In English, there is no generally acceptable verb for someone to say the equivalent of "to sex." All our equivalents are either too vulgar ("to fuck", "to bang", "to smash") or too formal ("to copulate", "to reproduce") for use in everyday speech. The most general term, "to have sex," separates the subject from the act of sex in an obtrusive way which turns "sex" into an indirect object and the other person in a direct object in a way. I don't think many people register this separation of subject and direct object in the phrase "He had sex with her" but why is there no simple transitive verb of "to have sex" as in "He sexed her?" Does English's roots of German, French, or Latin have verbs along the lines of "to sex" that aren't considered vulgar?
In the autumn of 1719, after his wife's death, the wealthy Virginia planter William Byrd II visited London, maintaining the diary he had begun years ago back in the Colonies. He dutifully noted the Greek and Hebrew passages he had read every morning, various meals and social engagements — and his numerous sexual encounters, recording each time the number of orgasms:
11 November, went with Lord Orrery to Mrs B-r-t-n where we found two chambermaids that my Lord had ordered to be got for us and I rogered one of them and about 9 o’clock returned again to Will’s where Betty S-t-r-d called on me in a coach and I went with her to a bagnio and rogered her twice, for which God forgive me …

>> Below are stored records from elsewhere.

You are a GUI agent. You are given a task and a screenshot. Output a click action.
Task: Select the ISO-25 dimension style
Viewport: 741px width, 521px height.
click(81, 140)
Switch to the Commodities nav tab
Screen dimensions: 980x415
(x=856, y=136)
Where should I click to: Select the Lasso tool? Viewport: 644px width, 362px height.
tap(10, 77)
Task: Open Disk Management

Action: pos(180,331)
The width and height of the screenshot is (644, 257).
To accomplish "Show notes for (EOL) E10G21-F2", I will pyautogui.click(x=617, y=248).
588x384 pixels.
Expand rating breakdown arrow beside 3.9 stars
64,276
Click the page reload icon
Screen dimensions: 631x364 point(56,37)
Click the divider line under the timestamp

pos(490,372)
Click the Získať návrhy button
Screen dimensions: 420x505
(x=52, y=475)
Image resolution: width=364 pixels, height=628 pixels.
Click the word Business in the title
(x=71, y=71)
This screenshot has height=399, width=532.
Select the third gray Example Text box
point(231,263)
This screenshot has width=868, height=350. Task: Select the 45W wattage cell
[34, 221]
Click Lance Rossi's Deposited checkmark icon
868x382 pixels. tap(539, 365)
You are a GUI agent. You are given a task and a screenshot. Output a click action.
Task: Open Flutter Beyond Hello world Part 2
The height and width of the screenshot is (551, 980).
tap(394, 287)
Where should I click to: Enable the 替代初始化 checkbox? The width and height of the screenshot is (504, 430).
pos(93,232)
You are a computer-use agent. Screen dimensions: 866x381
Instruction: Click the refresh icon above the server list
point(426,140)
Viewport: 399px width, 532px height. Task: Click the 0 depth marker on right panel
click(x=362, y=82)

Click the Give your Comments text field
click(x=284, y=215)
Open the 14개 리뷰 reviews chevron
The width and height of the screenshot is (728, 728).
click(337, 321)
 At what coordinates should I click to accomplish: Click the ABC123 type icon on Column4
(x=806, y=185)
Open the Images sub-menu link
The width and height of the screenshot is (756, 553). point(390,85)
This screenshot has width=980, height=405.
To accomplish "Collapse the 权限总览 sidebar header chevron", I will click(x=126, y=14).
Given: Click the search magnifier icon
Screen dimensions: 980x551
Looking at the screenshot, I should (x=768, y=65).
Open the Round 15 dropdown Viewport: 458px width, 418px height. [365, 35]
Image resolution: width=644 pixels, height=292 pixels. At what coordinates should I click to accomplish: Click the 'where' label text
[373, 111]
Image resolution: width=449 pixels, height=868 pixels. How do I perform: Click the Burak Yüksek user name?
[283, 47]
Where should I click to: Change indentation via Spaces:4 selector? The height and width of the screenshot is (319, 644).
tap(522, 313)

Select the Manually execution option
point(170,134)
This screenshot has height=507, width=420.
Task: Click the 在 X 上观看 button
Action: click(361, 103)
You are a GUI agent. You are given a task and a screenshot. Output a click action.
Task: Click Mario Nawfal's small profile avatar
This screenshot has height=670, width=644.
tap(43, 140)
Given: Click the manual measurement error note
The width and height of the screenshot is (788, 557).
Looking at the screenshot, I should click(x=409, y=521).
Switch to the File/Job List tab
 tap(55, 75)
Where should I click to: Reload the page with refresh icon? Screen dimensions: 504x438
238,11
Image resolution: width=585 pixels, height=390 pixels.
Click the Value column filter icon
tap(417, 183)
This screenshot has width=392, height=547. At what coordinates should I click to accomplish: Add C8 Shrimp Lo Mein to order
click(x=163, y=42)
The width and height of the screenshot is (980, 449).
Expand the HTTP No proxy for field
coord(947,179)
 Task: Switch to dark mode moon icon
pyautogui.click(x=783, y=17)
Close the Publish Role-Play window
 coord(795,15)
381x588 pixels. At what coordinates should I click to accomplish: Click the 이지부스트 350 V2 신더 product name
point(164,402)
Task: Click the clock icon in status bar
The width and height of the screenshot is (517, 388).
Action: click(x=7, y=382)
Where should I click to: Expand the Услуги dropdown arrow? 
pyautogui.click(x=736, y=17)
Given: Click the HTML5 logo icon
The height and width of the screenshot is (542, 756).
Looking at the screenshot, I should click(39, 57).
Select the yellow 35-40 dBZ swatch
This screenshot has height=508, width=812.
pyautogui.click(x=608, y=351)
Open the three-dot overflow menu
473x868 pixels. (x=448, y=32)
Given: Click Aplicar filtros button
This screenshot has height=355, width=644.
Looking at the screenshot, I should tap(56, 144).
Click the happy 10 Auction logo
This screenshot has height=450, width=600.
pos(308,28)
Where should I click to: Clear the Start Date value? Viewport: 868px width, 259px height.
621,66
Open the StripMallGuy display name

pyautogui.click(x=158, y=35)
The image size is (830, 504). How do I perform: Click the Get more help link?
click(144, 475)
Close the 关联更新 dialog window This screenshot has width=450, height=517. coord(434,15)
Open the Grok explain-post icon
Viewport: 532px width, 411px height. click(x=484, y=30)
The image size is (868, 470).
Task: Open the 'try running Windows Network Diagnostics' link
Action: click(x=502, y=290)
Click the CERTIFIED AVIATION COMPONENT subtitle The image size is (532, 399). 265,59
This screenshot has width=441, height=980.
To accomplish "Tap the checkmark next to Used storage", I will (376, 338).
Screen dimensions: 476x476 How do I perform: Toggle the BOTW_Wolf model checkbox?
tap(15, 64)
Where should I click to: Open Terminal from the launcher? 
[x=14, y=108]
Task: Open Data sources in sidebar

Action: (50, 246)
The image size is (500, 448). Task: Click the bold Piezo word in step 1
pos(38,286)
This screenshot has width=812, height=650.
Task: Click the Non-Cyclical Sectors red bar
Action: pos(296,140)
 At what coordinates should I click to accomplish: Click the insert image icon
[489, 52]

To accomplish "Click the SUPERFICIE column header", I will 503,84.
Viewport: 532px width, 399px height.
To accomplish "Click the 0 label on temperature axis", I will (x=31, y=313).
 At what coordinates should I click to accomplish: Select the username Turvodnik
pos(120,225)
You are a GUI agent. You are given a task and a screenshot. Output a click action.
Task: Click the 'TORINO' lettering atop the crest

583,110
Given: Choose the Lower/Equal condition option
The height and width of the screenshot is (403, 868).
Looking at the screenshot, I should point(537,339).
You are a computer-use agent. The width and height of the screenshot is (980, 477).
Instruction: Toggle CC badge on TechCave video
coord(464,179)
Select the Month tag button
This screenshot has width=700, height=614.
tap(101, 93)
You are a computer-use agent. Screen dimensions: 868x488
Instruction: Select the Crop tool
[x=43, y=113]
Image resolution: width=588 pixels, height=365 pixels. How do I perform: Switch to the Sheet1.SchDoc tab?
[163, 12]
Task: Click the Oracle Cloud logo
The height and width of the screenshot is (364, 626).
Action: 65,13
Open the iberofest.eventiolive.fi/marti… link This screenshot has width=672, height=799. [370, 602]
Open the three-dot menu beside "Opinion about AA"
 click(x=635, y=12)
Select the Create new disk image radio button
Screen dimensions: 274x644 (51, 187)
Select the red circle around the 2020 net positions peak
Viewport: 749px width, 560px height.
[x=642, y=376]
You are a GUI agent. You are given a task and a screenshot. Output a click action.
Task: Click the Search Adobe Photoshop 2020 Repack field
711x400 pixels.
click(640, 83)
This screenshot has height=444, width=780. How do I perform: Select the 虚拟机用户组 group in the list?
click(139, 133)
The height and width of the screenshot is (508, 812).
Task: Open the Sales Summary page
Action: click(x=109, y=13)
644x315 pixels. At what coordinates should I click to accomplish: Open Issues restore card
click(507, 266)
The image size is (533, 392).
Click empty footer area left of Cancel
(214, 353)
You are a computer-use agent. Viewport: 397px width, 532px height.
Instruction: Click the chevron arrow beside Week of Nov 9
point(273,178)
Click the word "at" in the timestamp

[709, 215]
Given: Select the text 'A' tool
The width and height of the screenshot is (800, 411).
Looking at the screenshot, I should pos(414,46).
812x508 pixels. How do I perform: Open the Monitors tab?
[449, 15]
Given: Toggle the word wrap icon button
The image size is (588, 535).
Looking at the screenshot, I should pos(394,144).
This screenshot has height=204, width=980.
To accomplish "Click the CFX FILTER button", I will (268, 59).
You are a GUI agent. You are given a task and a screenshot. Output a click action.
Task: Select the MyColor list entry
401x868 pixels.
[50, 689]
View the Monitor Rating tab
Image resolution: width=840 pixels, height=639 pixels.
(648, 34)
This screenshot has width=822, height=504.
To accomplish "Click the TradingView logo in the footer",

13 … took my ways towards Mrs. Southwell’s but she was from home. Then I walked in the park and went to Ozinda’s … After we went to Will’s … then … to Mistress B-r-t and stayed about an hour
14 … went away to Will’s where a woman called on me … then went to a bagnio where I rogered my woman but once. Her name was Sally Cook. There was a terrible noise in the night like a woman crying. …
22 … walked home and by the way picked up a woman and committed uncleanness with her, for which God forgive me …
Byrd was, by his own account, a very busy man.
To describe these sexual encounters, he uses the verb to roger: Byrd is, of course, the subject; the direct object is the female object of his momentary affection. This is the simple SVO construction you see lacking in Modern English.
Now what D.H. Lawrence called John Thomas in Lady Chatterley's Lover had been called Roger since the sixteenth century, but the verb, still somewhat current in British use, was still new when Byrd rogered his way across London.
Byrd was alone when he wrote his diary, but one can imagine the social context in which he both learned and used the word: with intimate male friends such as Lord Orrery as they reminisced over their sexual conquests.
I would submit that any SVO contruction which depicts the male as active conquering subject and the woman as vanquished direct object arises in just such homosocial contexts and usually stays there: "locker room talk."
Thus the level of taboo or perceived vulgarity when they subject their female objects to their attention is solely up to the men conversing.
In other contexts where it might be permissible to speak of sexual matters, a more mutual expression is far more likely.
We made love for hours on the beach.
John and Marsha finally had sex. It's about time.
The answer to almost all questions about language that start "why" is "because that's how the language is".
Languages happen when people use them. People hardly ever decide "we should say it this way rather than that way, because it makes sense" - or, more accurately, people do say that, but it is very rare that they have any impact on how people speak in general.